DOCUMENT TEXT:

Know More About Palestine



Tuesday July 13, 2010 3:42 PM (EST+7)
Five years on, boycott tactic seen as danger to Israel
By OMAR RAHMAN

Read more: Boycott, settlements, economy, settlement products, boycott divestment and sanctions, Knesset, parliament

RAMALLAH, July 13 (JMCC) – Five years after its inception, a decentralized grassroots network promoting a comprehensive boycott of Israel is celebrating a mounting streak of successes.

From boycotts by the unions in the UK and dockworkers in Sweden to divestment from pension funds in Norway and the United States, the global Boycott, Divestment and Sanctions (BDS) campaign is raising fears in Israel.

Indeed, the movement is being perceived with growing alarm inside the think tanks and government briefing rooms of Tel Aviv and Jerusalem. The Reut Institute, an influential policy group for the Israeli government, released a series of reports describing the BDS campaign as a significant threat to Israel’s legitimacy.

By most accounts, Israeli actions that have generated worldwide condemnation have contributed tremendously to the growth of the BDS campaign.

In particular, Israel’s 23-day offensive in the Gaza Strip, which prompted a UN report alleging war crimes, and a May raid on a Gaza aid ship that killed nine activists have crystallized the movement’s goals and energized its base.

ENERGIZED ACTIVISTS

But it is also the innovative nature of the movement that has allowed it to use the tools of the modern age to spread and flourish rapidly.

“It’s a self-motivating and creative movement. It is very media-oriented, especially social media. And it’s really a people’s movement,” says Ziad Yousef, an impassioned BDS activist.

TASK A:
Using the article on the boycott campaign, answer these:
(i) Which policy group released reports calling the BDS campaign a significant threat to Israel's legitimacy?
(ii) How many days did Israel's offensive in the Gaza Strip last?
(iii) How many activists were killed in the May raid on a Gaza aid ship?
TASK B:
Write out the article on the boycott campaign from "From boycotts by" to "to Israel’s legitimacy.".

SOURCE MATERIAL:
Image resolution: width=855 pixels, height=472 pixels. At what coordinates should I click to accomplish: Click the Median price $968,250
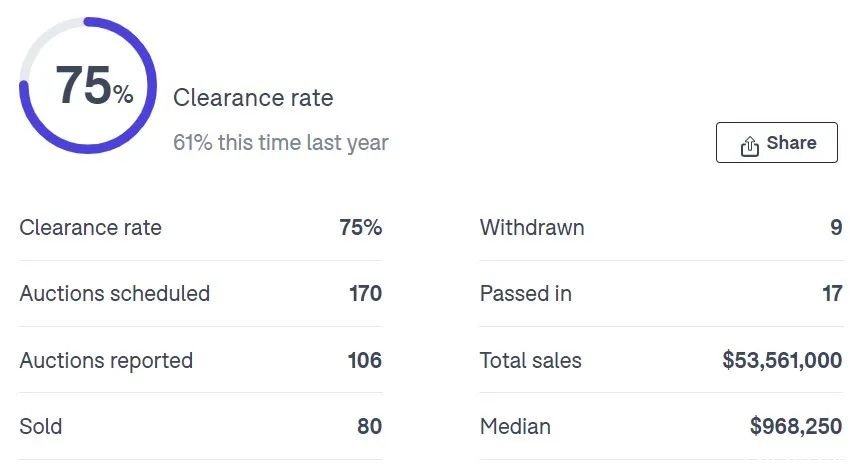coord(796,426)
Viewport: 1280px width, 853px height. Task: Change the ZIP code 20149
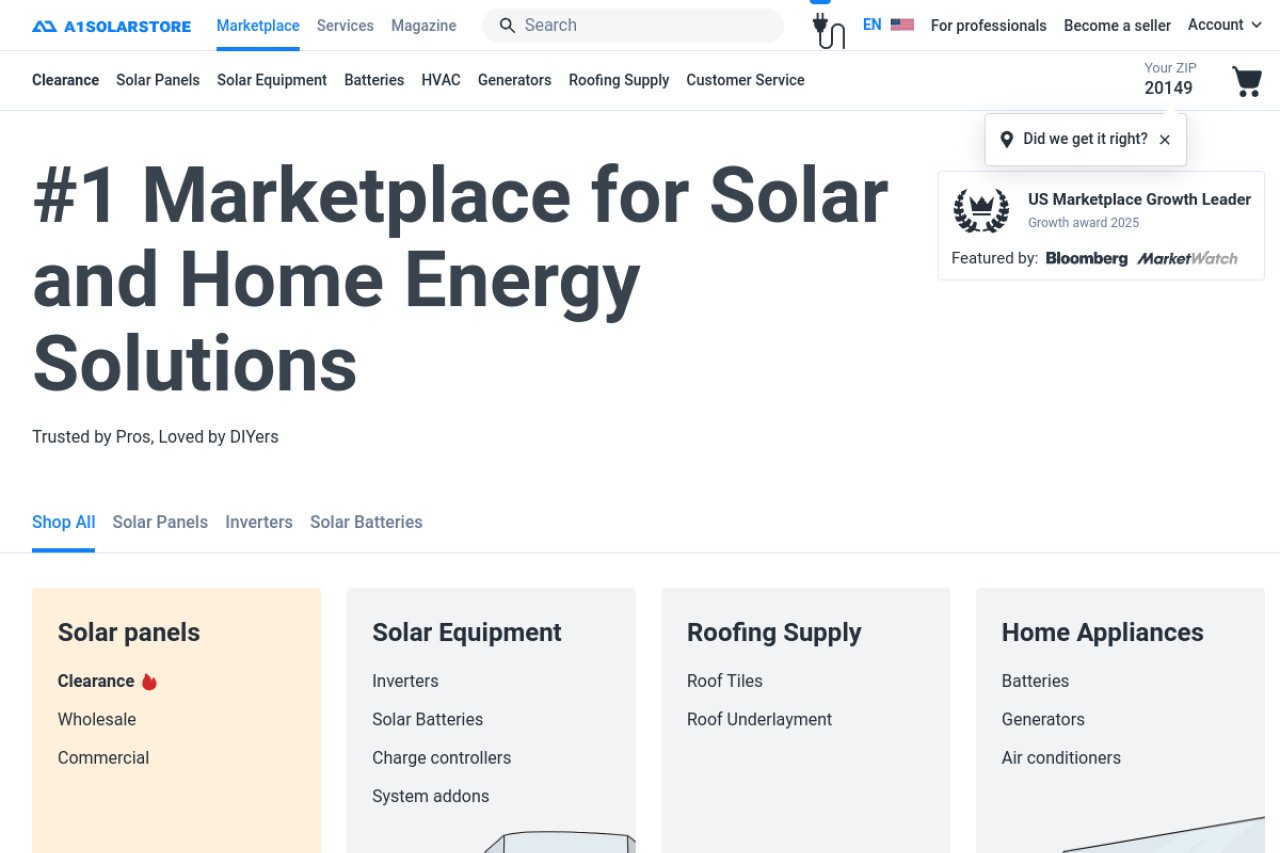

SOLUTION A:
(i) The Reut Institute
(ii) 23 days
(iii) Nine

SOLUTION B:
From boycotts by the unions in the UK and dockworkers in Sweden to divestment from pension funds in Norway and the United States, the global Boycott, Divestment and Sanctions (BDS) campaign is raising fears in Israel.

Indeed, the movement is being perceived with growing alarm inside the think tanks and government briefing rooms of Tel Aviv and Jerusalem. The Reut Institute, an influential policy group for the Israeli government, released a series of reports describing the BDS campaign as a significant threat to Israel’s legitimacy.